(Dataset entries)
BEGIN
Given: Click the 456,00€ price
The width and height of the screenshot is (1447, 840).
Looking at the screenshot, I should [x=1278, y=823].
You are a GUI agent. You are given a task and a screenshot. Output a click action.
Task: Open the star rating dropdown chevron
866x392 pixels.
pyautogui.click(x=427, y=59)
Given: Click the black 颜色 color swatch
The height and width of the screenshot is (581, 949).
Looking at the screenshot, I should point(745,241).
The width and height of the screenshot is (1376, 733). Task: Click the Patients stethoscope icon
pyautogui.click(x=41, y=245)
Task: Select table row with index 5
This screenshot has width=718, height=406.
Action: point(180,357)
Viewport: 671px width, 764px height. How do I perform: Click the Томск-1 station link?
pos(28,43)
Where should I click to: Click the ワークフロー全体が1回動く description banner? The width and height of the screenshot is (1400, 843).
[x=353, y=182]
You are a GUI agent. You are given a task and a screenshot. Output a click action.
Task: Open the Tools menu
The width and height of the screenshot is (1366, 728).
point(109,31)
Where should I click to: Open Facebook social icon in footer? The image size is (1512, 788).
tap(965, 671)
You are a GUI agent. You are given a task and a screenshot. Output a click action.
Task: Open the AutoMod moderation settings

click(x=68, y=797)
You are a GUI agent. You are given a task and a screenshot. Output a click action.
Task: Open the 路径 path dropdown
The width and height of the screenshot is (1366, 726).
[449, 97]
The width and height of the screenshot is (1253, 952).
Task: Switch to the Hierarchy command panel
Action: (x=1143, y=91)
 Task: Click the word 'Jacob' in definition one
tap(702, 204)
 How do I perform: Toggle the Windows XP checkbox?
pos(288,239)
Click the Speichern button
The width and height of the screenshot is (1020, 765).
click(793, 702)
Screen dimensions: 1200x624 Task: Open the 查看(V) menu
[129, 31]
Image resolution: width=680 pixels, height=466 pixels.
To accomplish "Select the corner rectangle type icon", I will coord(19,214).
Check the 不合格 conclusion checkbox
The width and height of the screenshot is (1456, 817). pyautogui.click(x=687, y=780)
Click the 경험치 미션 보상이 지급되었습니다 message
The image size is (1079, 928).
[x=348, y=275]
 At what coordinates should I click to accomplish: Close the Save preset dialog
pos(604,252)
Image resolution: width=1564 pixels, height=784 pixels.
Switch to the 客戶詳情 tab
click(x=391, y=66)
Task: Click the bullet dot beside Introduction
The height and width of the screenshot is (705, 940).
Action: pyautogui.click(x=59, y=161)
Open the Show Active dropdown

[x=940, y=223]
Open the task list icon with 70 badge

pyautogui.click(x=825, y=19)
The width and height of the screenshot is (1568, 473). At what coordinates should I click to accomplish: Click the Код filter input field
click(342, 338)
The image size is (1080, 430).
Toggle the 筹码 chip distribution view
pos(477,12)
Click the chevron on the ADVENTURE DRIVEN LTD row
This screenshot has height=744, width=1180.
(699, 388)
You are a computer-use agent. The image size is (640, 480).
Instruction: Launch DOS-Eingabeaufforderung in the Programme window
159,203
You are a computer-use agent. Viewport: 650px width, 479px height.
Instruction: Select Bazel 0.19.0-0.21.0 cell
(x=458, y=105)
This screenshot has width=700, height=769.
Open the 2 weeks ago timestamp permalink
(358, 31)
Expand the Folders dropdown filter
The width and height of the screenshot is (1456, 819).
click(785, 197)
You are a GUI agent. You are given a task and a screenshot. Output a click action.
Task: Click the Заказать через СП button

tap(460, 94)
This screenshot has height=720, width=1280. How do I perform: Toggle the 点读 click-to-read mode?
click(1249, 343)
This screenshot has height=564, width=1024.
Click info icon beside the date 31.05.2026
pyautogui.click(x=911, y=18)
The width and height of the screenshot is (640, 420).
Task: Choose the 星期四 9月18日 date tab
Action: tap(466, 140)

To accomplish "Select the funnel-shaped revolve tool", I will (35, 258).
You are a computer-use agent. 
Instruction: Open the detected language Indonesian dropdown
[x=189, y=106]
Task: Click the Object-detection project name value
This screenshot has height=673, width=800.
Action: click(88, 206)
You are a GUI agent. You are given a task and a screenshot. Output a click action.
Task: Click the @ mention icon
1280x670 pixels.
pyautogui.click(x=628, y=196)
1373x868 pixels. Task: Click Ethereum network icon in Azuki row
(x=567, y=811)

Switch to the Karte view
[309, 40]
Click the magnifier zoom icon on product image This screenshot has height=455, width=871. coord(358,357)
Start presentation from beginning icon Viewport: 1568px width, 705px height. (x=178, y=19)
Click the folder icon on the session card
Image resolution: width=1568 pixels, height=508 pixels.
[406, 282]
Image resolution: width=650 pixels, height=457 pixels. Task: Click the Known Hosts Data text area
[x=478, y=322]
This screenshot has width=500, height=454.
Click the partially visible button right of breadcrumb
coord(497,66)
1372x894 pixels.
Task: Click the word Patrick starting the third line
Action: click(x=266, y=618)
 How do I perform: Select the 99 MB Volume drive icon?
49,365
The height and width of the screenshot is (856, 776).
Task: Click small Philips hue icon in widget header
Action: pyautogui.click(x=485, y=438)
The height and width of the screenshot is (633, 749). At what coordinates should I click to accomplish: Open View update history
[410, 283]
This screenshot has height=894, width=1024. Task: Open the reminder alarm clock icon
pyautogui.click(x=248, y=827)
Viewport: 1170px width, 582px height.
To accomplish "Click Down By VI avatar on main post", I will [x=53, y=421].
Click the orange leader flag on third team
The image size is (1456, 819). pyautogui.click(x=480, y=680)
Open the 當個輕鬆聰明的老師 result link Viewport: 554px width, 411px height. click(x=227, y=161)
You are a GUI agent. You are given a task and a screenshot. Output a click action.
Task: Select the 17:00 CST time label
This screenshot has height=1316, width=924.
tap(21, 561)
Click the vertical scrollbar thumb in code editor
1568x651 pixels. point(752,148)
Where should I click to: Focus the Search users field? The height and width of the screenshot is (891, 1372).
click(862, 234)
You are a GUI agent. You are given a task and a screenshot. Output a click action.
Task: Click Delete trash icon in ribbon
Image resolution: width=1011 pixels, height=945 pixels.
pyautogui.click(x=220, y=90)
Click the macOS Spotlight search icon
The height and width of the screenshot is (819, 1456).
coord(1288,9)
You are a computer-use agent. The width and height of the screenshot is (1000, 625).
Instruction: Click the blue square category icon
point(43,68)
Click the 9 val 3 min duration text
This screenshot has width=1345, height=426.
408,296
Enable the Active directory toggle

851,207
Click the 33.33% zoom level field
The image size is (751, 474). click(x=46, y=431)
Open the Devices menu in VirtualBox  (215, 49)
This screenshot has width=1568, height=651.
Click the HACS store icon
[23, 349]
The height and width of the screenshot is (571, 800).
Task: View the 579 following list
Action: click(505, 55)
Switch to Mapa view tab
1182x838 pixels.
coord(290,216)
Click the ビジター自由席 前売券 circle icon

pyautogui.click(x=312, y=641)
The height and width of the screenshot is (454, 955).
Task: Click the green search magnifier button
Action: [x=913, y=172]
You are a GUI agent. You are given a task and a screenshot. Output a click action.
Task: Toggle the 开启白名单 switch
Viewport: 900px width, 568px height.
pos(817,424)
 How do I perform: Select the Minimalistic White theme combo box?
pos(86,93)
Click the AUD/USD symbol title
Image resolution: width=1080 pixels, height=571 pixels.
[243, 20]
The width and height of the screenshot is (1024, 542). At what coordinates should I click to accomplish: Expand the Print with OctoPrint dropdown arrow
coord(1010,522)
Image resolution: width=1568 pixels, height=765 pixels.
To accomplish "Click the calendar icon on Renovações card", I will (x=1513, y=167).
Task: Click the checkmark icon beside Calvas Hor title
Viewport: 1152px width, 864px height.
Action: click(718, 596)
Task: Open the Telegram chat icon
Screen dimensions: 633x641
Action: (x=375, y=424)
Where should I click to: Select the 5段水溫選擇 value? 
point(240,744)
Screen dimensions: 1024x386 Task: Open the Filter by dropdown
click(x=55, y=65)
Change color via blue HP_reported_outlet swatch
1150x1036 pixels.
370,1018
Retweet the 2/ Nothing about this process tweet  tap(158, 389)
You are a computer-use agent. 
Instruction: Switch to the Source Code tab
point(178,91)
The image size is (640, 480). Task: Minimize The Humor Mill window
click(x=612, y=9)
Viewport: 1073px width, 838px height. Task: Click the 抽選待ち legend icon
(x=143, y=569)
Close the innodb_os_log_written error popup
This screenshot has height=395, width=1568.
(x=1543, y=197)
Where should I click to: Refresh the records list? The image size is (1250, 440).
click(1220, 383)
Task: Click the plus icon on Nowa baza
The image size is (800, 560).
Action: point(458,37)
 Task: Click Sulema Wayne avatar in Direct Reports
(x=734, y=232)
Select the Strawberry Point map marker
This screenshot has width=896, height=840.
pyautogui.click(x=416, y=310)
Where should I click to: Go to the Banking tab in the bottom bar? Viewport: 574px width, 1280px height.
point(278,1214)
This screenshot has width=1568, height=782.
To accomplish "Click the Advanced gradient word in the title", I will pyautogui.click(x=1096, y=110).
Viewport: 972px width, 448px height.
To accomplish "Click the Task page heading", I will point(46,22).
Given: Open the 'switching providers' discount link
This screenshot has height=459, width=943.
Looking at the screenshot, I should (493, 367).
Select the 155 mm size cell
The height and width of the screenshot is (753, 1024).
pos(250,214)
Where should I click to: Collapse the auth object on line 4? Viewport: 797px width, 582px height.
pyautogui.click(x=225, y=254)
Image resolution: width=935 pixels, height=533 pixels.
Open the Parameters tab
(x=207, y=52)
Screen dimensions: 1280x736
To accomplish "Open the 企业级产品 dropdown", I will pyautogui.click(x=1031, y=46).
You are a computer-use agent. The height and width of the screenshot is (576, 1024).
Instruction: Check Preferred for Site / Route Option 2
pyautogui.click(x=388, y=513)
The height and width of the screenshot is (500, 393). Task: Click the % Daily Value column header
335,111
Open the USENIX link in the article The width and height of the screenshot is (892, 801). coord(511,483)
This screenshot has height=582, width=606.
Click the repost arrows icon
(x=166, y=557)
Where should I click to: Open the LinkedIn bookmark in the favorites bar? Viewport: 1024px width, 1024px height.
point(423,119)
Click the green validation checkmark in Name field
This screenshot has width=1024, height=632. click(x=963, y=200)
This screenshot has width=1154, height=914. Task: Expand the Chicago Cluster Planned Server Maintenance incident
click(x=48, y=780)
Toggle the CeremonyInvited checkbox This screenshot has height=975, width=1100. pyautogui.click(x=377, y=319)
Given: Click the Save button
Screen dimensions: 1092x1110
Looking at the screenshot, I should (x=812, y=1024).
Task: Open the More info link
END
→ Exercise details: The line with "Task: Select table row with index 5" marks the end; reproduce exactly every line from the start of the entries up to it, that line included.

→ Expected answer:
Given: Click the 456,00€ price
The width and height of the screenshot is (1447, 840).
Looking at the screenshot, I should [x=1278, y=823].
You are a GUI agent. You are given a task and a screenshot. Output a click action.
Task: Open the star rating dropdown chevron
866x392 pixels.
pyautogui.click(x=427, y=59)
Given: Click the black 颜色 color swatch
The height and width of the screenshot is (581, 949).
Looking at the screenshot, I should point(745,241).
The width and height of the screenshot is (1376, 733). Task: Click the Patients stethoscope icon
pyautogui.click(x=41, y=245)
Task: Select table row with index 5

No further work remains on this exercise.